Nintendo Fixed A 30-Year-Old Zelda Typo For The NES Classic

An extraneous "N" inserted into the English translation of The Legend of Zelda in 1987 has finally been removed, and it only took 29 and a half years.

Photo: VG Museum

This actually happened a few months back, because it's in the version of Zelda included on the NES Classic Edition. But I didn't even notice until Clyde Mandelin, author of the book Legends of Localization Book 1: The Legend of Zelda, pointed it out on Twitter yesterday.

As Mandelin alludes to in the tweet, Nintendo has had multiple opportunities to delete this "N" over the decades, beginning with the re-release of Zelda in a collection for the GameCube. It actually did tweak the translation in spots for this version, but missed this one.

"Penninsula" stuck around for the Wii, 3DS and Wii U Virtual Console versions, too. Finally, you can enjoy Zelda with the correct number of Ns, if you buy an NES Classic. Which is easier said than done, of course.

Note that even after deleting this stray character, the little old man's line here still makes approximately zero sense.
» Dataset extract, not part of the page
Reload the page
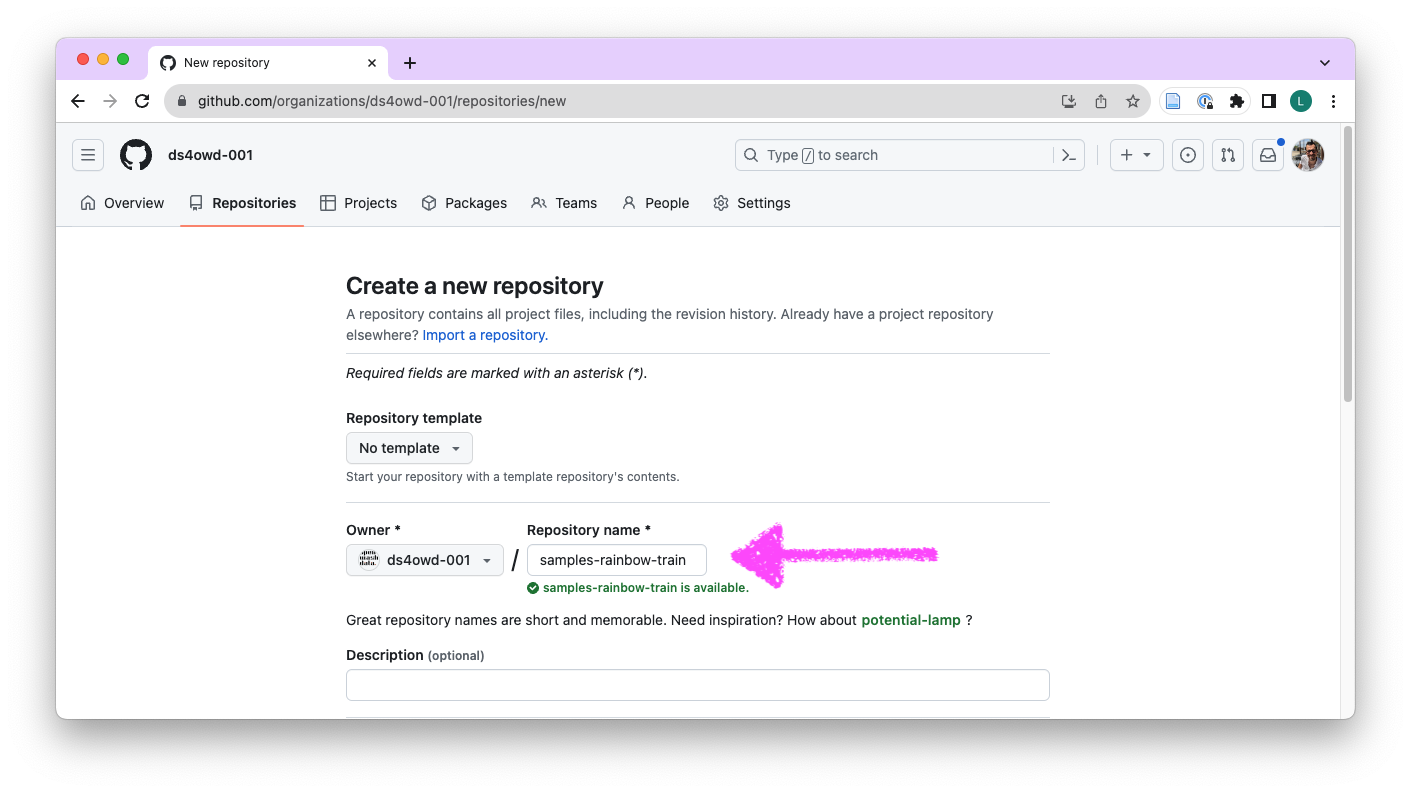 [142, 101]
You encounter him in the game's first dungeon, and what he's trying to say is that to find the piece of the Triforce, you should head over to the end of the long hallway on the right side of the dungeon. (It's not even a peninsula!)

And if you're wondering what he says in Japanese, it's a totally different hint: "You can't use arrows if you run out of money."
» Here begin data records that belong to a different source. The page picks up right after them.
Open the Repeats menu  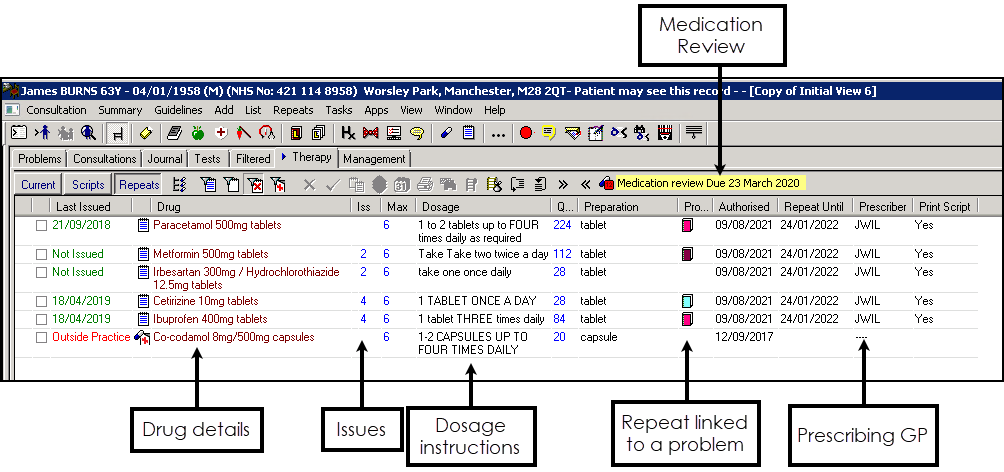[x=293, y=110]
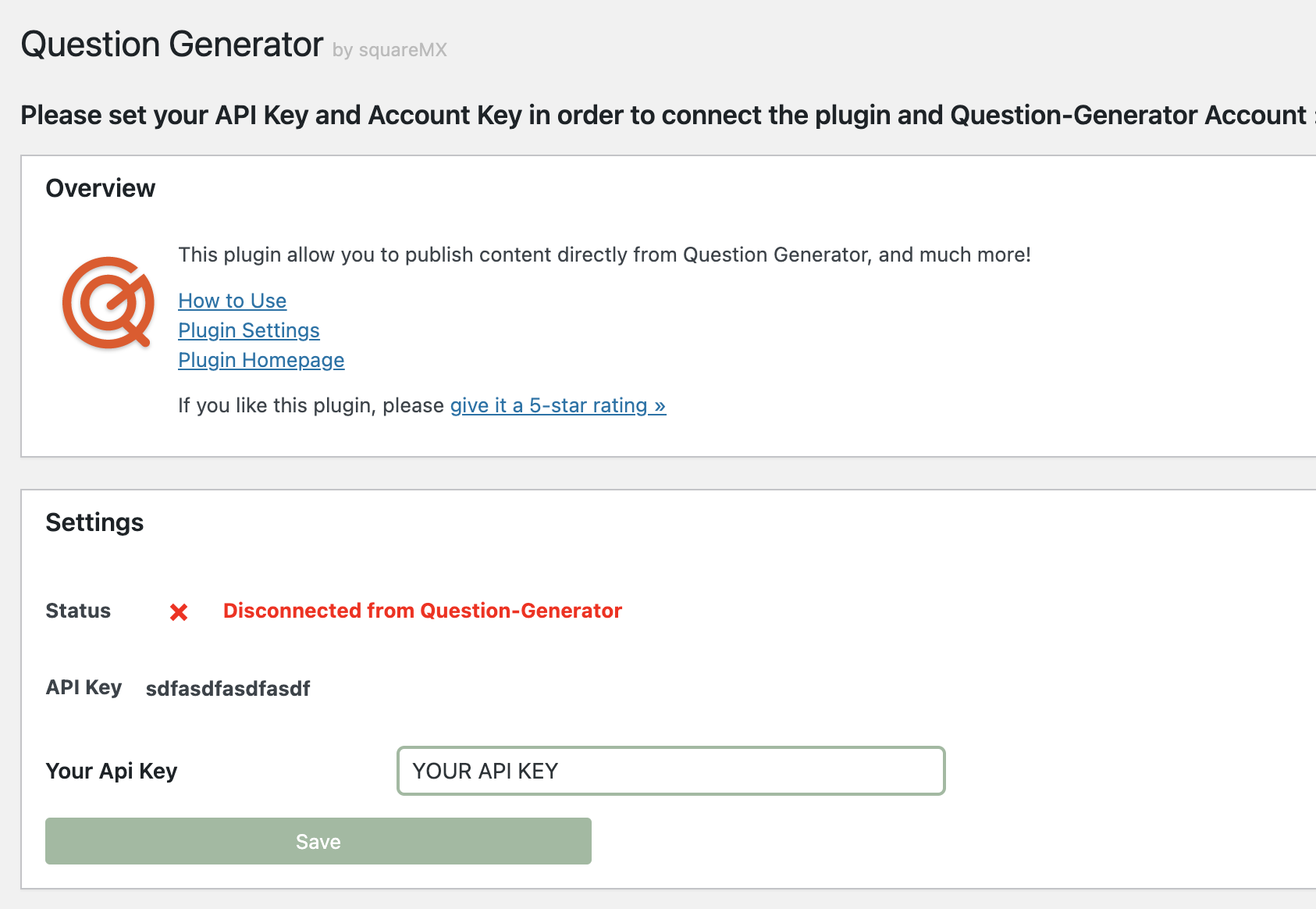Click the Status label in Settings
The width and height of the screenshot is (1316, 909).
coord(78,611)
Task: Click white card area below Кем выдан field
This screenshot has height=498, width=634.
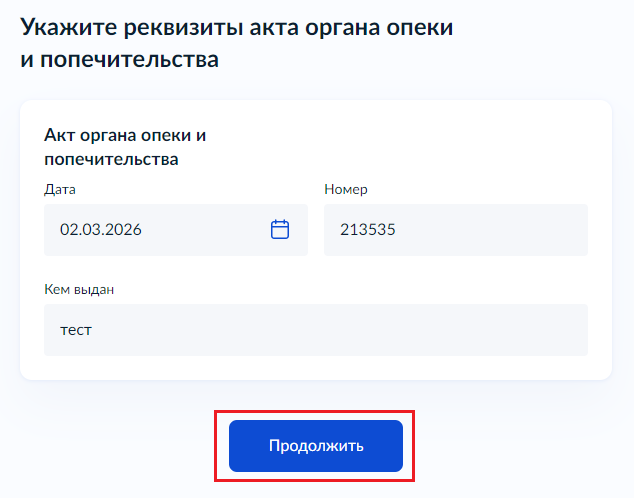Action: point(315,367)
    "I should also point out that all the Japanese text in the game uses katakana, and if you’ve studied Japanese you’re probably asking yourself, “Why would they do that? That’s a strange choice.” It’d be kind of like if an English game could only use an uppercase or a lowercase alphabet, and the programmers decided to go with the all-lowercase alphabet."

    This is pretty funny, given all NES games used upper-case alphabet for that reason.

    But did they fix the spelling of "Gannon"?